Tories eye new Royal Mail sell-off

Royal Mail sorting office Altrincham Image copyright Reuters

A very important date passed at the weekend - the end of the 180-day "lock-up" agreed by the government when it privatised the first chunk of the Royal Mail last October.

The agreement meant that the coalition was prevented from selling any more of its stake until 13 April - yesterday.

Now the deadline has expired, two things are happening: the share price is softening, because of the possibility of a future sale (called an overhang) and parts of the government are wondering how soon it might be politically possible to sell its remaining 30% stake.

Senior figures in the Conservative Party are keen to get on with it as soon as possible.

No decision has been made, but ministers and key officials close to the prime minister and the chancellor have told me that if it was left up to them, they would sell the stake before the next general election.

The period after the Royal Mail's full year results, due on 22 May, could be one option.

Those results are expected to reveal continuing improvement in performance at the Royal Mail, possibly giving the share price a boost.

There is a sticking point.

Conservative members of the coalition are not convinced that Vince Cable, the business secretary, has much appetite for a sale.

He has been the government's lead on the Royal Mail and was the man sent out to defend the coalition following the National Audit Office's report on the sale's "value for money" at the beginning of the month.

Conservative colleagues are sympathetic to Mr Cable's position, if he is indeed negative.

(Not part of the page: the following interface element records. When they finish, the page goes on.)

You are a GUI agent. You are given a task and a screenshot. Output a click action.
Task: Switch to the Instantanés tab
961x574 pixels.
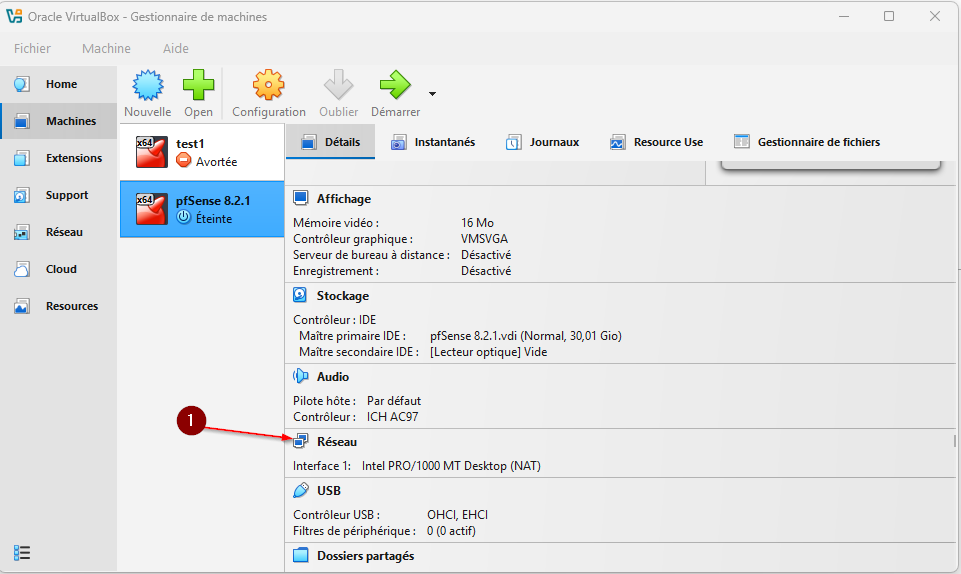point(433,142)
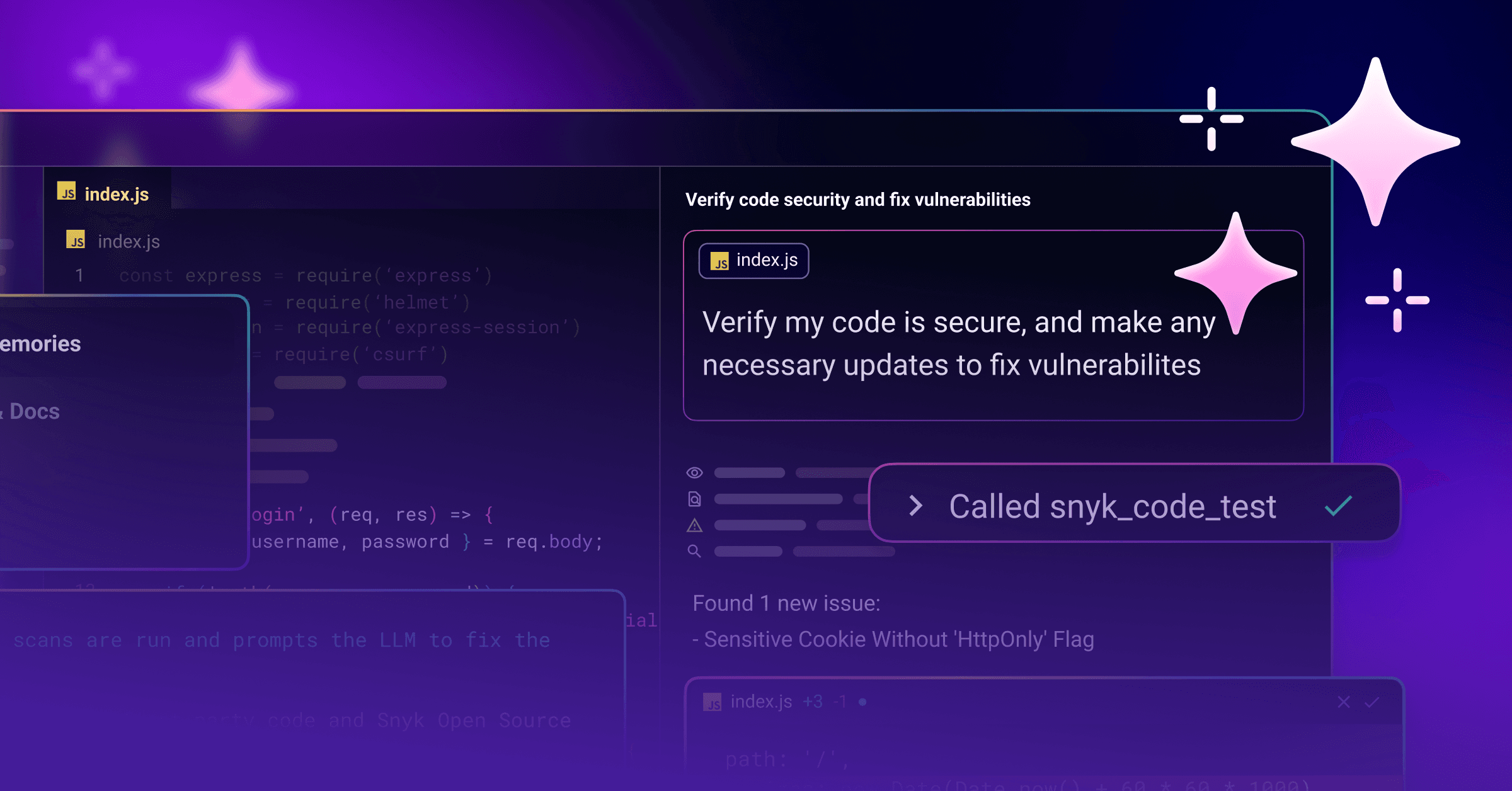This screenshot has height=791, width=1512.
Task: Click the warning triangle icon in steps list
Action: [x=694, y=525]
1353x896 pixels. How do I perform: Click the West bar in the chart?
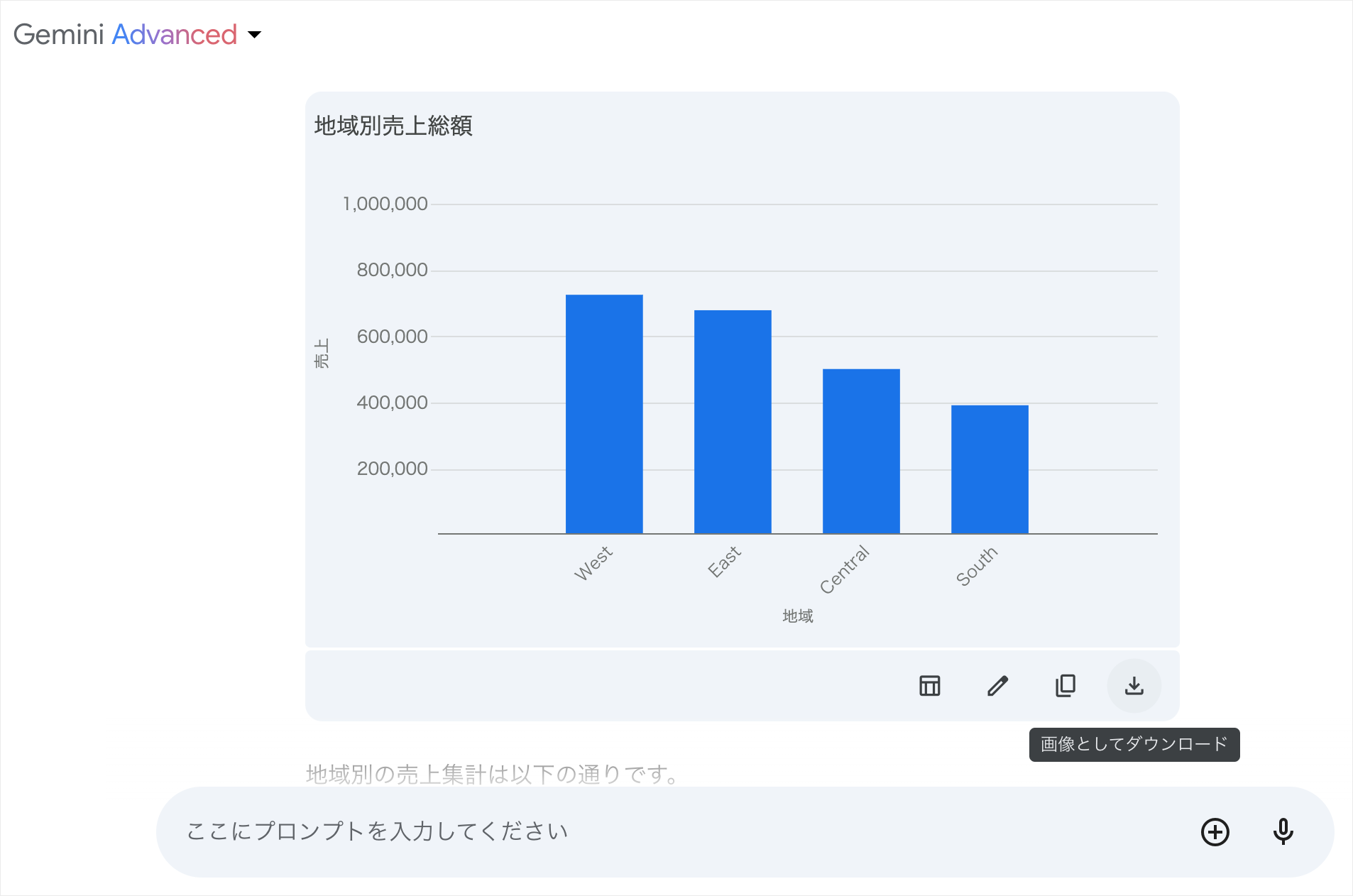click(604, 414)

"It's a tough sell for him to Lib Dem core voters," was how one official put it to me.

The problem is the controversy the sale has sparked over whether the initial offer price was too low.

The NAO suggested that the government's pitch at 330p was overly cautious and that a higher price would have brought in more money for the state, and hence the taxpayer.

It also said that if the government had sold fewer shares - and therefore kept a larger stake - it could now be looking at gaining a greater advantage from the subsequent rise in the share price (Royal Mail is now trading at 492p).

Amyas Morse, the head of the National Audit Office, said at the beginning of April: "The department was very keen to achieve its objective of selling Royal Mail and was successful in getting the company listed on the FTSE 100.

"Its approach, however, was marked by deep caution, the price of which was borne by the taxpayer."

The government countered that a successful sale was the primary objective, not making as much money as possible. Its 30% stake is now worth £1.5bn, so some of the upside of the share price rise would come the taxpayers' way if a second sale is agreed.

Since the heady highs of 615p in January, the Royal Mail's share price has fallen by more than 20%.

Analysts are slowly turning negative, with four out of 12 which follow the stock now marking the shares a "sell" or "strong sell".

Of course, every penny off the share price is a little less money for the state. And for the second sale, the government will have to offer the shares at a discount to the current price to create demand.

Interestingly, that discount may make the second sale less controversial, as there is unlikely to be the upward "pop" in the price experienced first time around.

After launching at 330p, the first day's trading saw the Royal Mail share price rise to 455p, a valuation increase of £750m.

Opponents of the sale have latched on to that figure as the amount the taxpayer "lost".